Somewhere below is a line with "Image resolution: width=551, height=2576." and, later, a line with "Campus Resources (471, 2322)"; repeat those two lines and all the lines between them, exactly as they are.

● **SUPPLIED MATERIAL**:
+++++

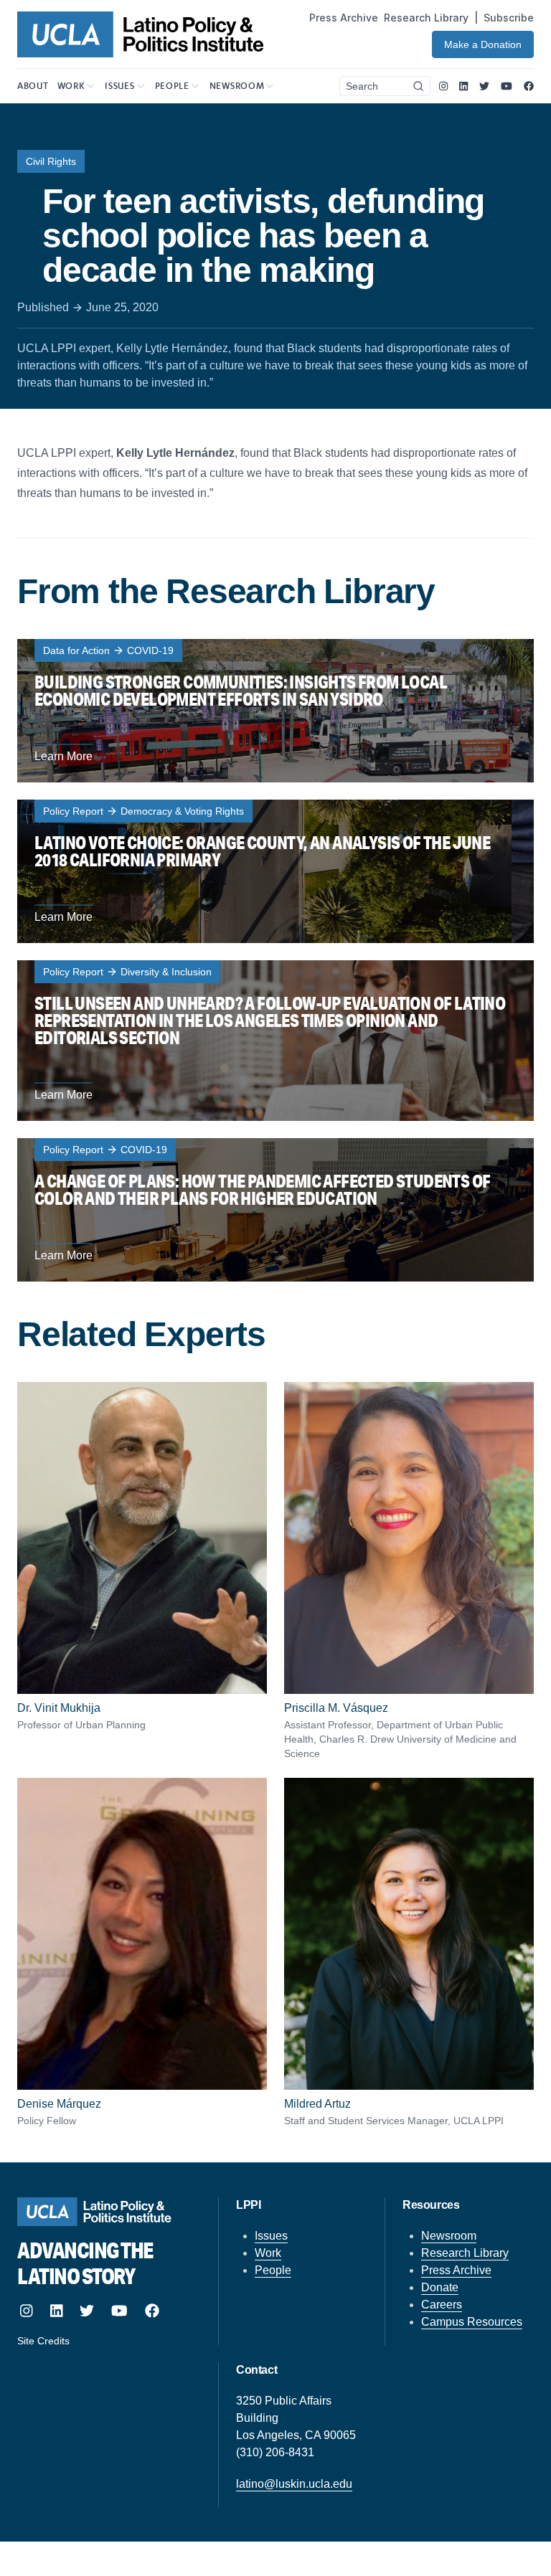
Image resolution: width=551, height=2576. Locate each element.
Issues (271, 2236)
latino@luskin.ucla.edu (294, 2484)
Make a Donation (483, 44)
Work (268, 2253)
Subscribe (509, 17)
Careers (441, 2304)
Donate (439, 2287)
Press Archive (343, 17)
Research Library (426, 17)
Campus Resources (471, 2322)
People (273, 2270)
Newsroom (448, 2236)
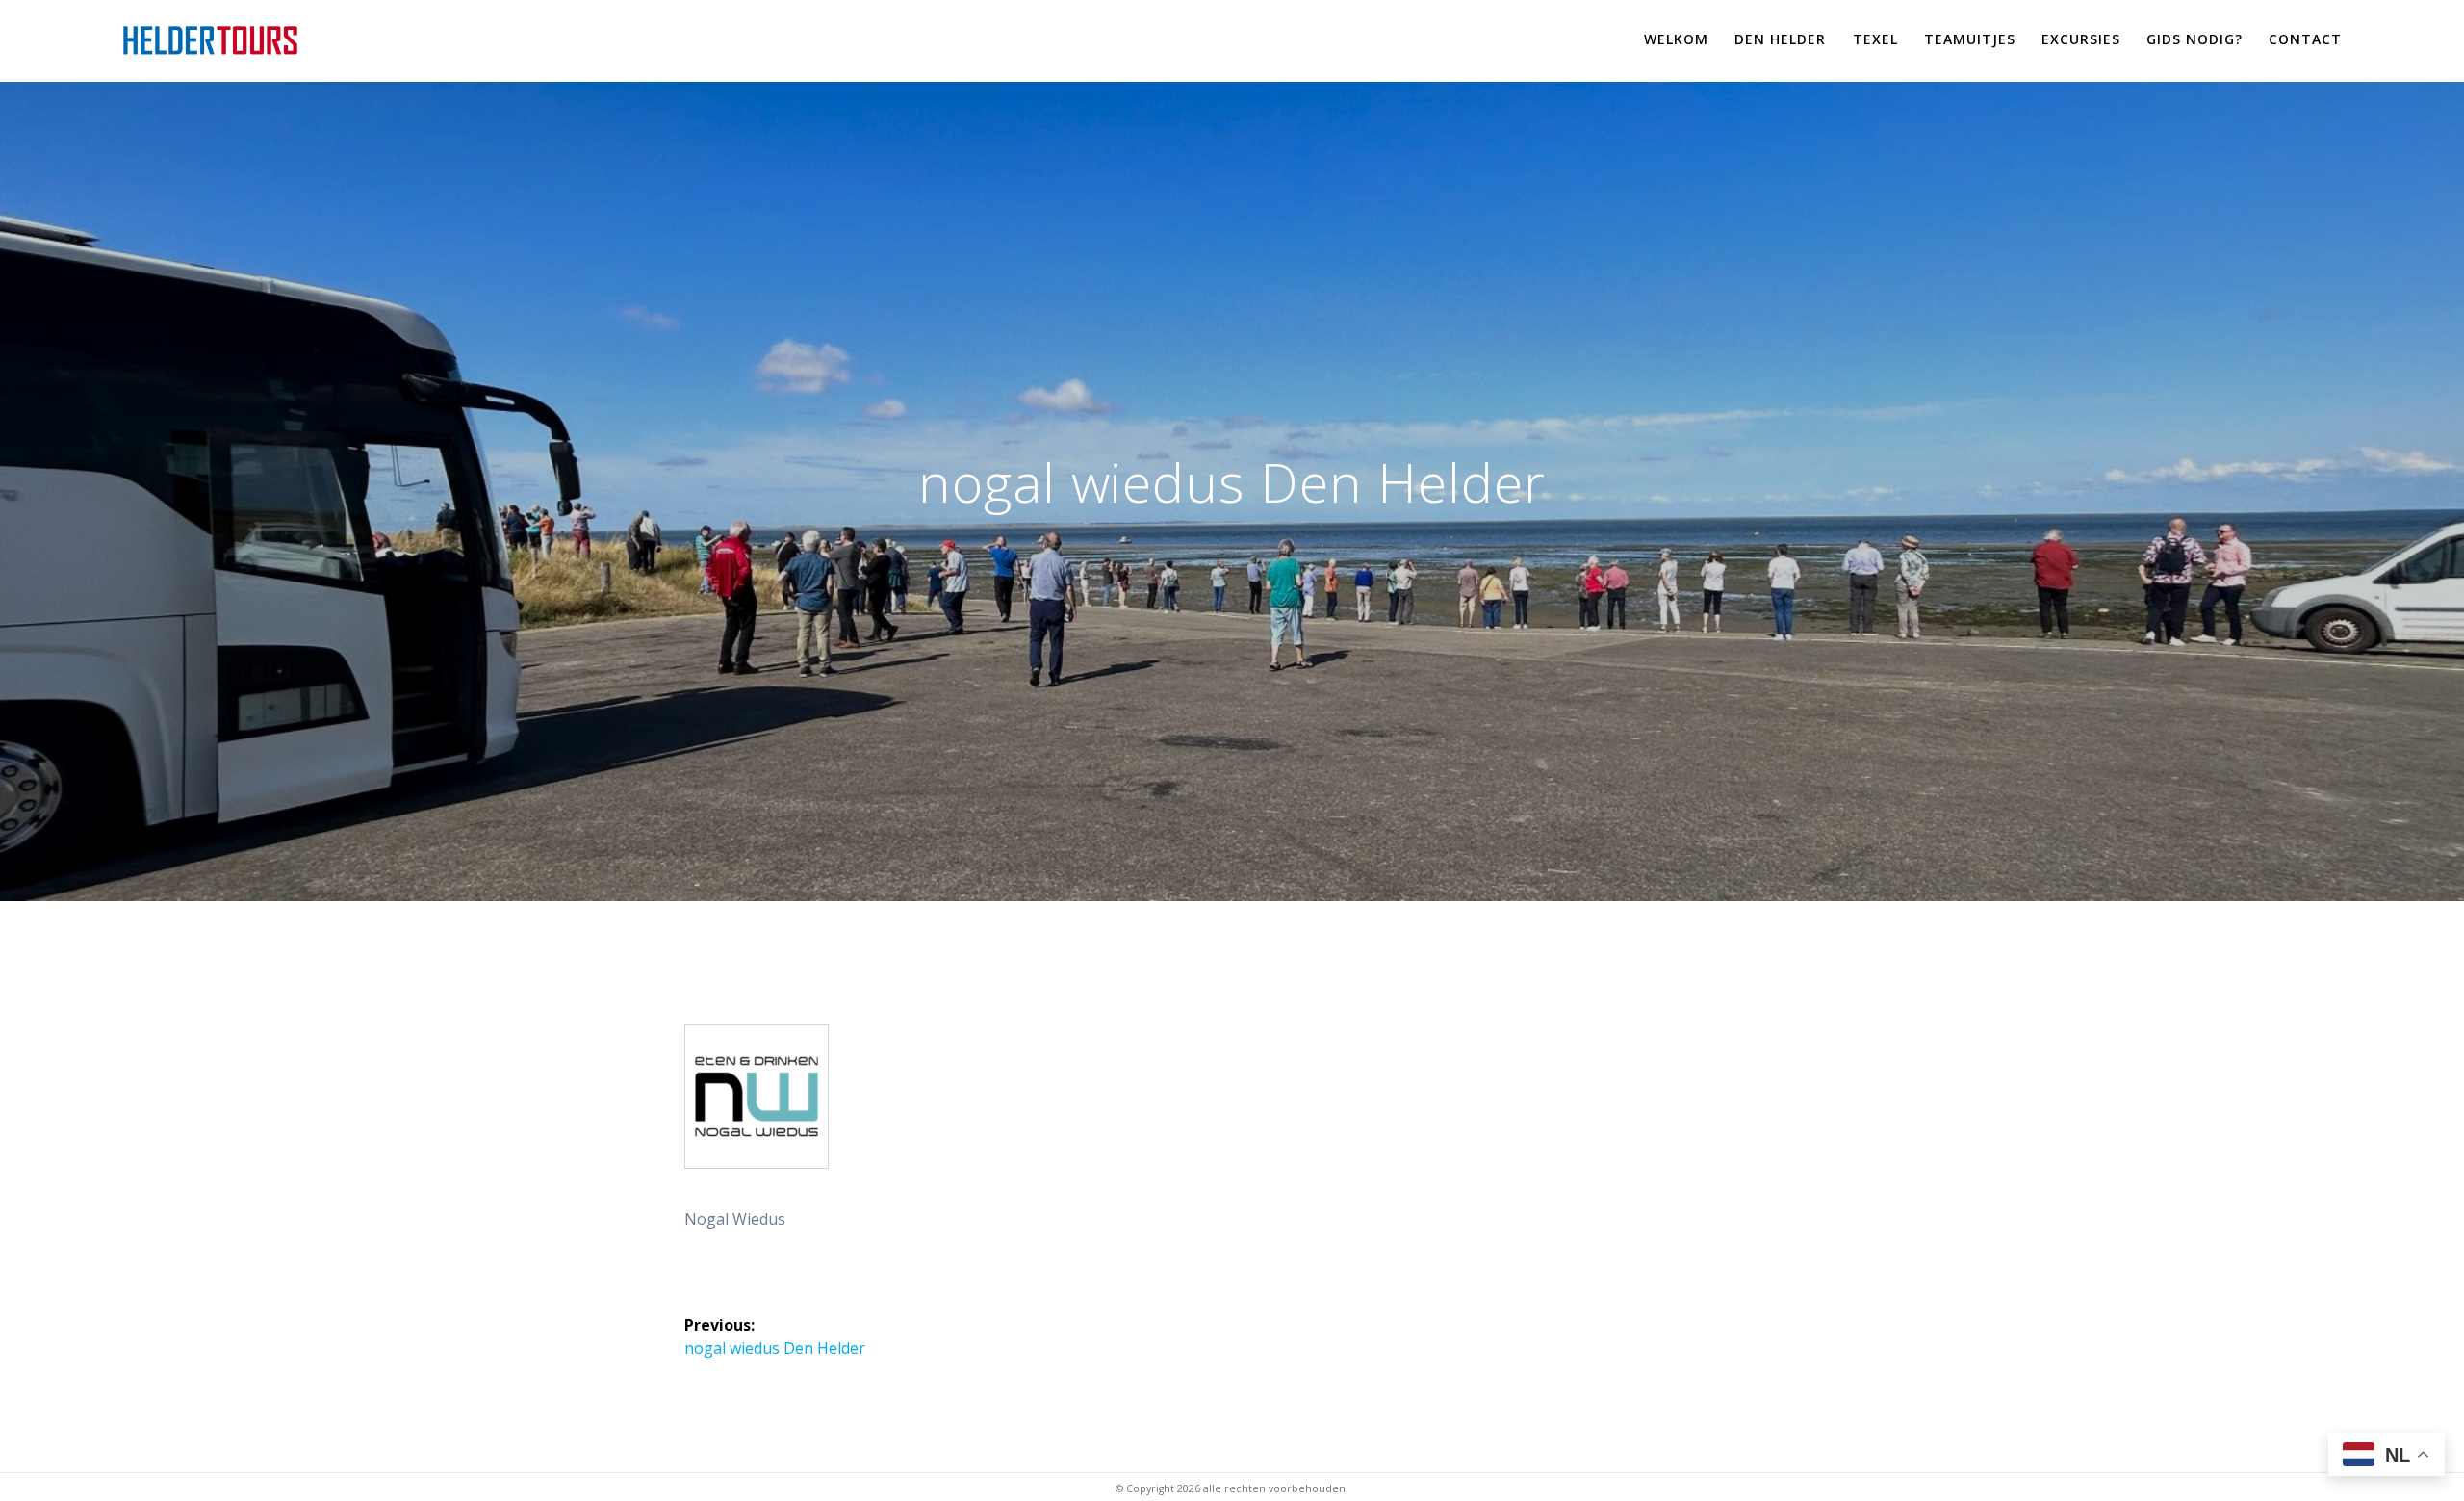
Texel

+++++

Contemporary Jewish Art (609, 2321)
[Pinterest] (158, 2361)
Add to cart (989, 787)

+++++

● **COMPLETED EXERCISE**:
Image resolution: width=551, height=2576. Locate each element.
Issues (271, 2236)
latino@luskin.ucla.edu (294, 2484)
Make a Donation (483, 44)
Work (268, 2253)
Subscribe (509, 17)
Careers (441, 2304)
Donate (439, 2287)
Press Archive (343, 17)
Research Library (426, 17)
Campus Resources (471, 2322)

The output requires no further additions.